VMware Cloud Director 10.6.x

Cause

This issue occurs when the VCD database cells in the cluster cannot access NFS share mounted on the /opt/vmware/vcloud-director/data/transfer directory.

Resolution

To resolve this issue, ensure the VCD database cell has connectivity to it's NFS share mounted on the /opt/vmware/vcloud-director/data/transfer directory. 

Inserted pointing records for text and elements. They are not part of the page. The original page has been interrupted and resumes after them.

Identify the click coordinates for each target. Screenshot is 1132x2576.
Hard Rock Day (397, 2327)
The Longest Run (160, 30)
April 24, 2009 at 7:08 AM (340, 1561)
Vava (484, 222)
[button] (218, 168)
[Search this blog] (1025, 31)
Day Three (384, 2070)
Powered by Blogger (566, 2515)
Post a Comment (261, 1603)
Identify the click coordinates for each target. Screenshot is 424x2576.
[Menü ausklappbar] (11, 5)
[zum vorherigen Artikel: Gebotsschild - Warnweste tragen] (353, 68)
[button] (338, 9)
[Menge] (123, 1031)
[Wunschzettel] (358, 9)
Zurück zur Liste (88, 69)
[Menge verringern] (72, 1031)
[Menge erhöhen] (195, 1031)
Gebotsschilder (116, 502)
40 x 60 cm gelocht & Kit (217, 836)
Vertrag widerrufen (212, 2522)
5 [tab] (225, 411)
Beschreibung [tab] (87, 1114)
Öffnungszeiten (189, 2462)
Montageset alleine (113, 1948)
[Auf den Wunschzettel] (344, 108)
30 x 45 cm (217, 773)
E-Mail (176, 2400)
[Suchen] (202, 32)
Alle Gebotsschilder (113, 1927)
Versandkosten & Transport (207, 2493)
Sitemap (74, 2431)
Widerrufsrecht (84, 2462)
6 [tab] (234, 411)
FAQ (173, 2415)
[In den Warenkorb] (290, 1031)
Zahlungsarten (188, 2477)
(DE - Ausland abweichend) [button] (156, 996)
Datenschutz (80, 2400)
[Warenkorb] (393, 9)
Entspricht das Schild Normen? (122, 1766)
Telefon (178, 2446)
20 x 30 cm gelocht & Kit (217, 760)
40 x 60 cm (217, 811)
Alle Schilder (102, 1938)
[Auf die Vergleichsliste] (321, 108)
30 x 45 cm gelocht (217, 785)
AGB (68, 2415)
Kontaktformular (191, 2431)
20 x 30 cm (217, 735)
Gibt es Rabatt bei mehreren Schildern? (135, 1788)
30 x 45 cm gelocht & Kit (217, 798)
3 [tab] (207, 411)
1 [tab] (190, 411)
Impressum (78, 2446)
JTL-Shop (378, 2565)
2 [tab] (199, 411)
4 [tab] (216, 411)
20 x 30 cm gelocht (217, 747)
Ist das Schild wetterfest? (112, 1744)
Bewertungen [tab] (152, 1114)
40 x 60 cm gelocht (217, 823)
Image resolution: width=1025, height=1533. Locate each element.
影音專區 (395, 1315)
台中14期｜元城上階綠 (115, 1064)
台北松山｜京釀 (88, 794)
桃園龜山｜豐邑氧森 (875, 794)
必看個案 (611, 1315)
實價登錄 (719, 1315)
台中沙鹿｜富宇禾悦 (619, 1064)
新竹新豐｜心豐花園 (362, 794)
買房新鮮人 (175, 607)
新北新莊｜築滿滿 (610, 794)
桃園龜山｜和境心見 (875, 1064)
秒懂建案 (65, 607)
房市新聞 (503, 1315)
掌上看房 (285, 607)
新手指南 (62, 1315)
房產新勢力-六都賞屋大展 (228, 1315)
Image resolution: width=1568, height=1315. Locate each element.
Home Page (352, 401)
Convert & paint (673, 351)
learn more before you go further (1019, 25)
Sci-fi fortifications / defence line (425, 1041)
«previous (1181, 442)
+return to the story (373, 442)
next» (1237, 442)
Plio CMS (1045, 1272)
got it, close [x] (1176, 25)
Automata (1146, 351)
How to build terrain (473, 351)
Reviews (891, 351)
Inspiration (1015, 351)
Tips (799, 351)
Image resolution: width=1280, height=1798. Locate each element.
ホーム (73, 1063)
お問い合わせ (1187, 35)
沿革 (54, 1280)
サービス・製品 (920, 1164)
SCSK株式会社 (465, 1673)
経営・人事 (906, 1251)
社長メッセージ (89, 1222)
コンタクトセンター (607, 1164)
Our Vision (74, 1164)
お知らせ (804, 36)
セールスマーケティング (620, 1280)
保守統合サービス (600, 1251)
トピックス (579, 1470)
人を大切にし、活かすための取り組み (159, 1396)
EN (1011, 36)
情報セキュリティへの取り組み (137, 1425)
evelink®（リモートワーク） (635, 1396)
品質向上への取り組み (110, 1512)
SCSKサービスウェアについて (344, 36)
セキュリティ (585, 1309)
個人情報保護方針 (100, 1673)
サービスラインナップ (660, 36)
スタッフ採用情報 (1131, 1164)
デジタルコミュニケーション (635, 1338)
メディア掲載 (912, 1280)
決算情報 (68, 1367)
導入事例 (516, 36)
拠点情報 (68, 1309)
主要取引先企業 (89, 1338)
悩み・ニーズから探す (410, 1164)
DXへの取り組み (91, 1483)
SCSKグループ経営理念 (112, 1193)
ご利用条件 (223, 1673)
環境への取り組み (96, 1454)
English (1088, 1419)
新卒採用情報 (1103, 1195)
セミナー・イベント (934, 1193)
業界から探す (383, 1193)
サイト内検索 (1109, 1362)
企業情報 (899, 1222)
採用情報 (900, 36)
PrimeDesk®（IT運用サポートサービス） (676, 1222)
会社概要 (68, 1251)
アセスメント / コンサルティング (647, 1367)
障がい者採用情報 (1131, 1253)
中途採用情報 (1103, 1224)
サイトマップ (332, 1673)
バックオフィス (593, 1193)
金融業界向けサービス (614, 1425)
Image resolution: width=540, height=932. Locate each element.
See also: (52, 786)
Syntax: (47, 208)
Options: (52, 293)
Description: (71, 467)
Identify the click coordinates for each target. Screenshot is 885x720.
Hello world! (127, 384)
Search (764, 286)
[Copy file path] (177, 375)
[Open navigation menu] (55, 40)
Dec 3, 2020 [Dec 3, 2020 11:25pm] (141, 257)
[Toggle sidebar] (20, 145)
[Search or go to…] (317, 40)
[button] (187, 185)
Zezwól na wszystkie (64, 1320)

  1. To verify currently mounted filesystems run these commands:

    mount

    df -h

    If it's mounted then the NFS share will appear in the output mounted on /opt/vmware/vcloud-director/data/transfer

  2. Verify the content of /etc/fstab to confirm the NFS mount appears.

    cat /etc/fstab

  3. Attempt to mount all filesystems listed in /etc/fstab using this command:

    mount -a

  4. Confirm if the Cloud Director cell can connect to the NFS server on the configured port using CURL as follows:

    curl -v telnet://<nfs_server_hostname>:<port>

    Note: the default NFS port is 2049

If the NFS share is accessible over the network and the VCD cell still cannot access the directory, VCD cell reboot may be required to restore access.Refer to Perform an Orderly Shutdown and Startup of Your VMware Cloud Director  Appliance Cluster.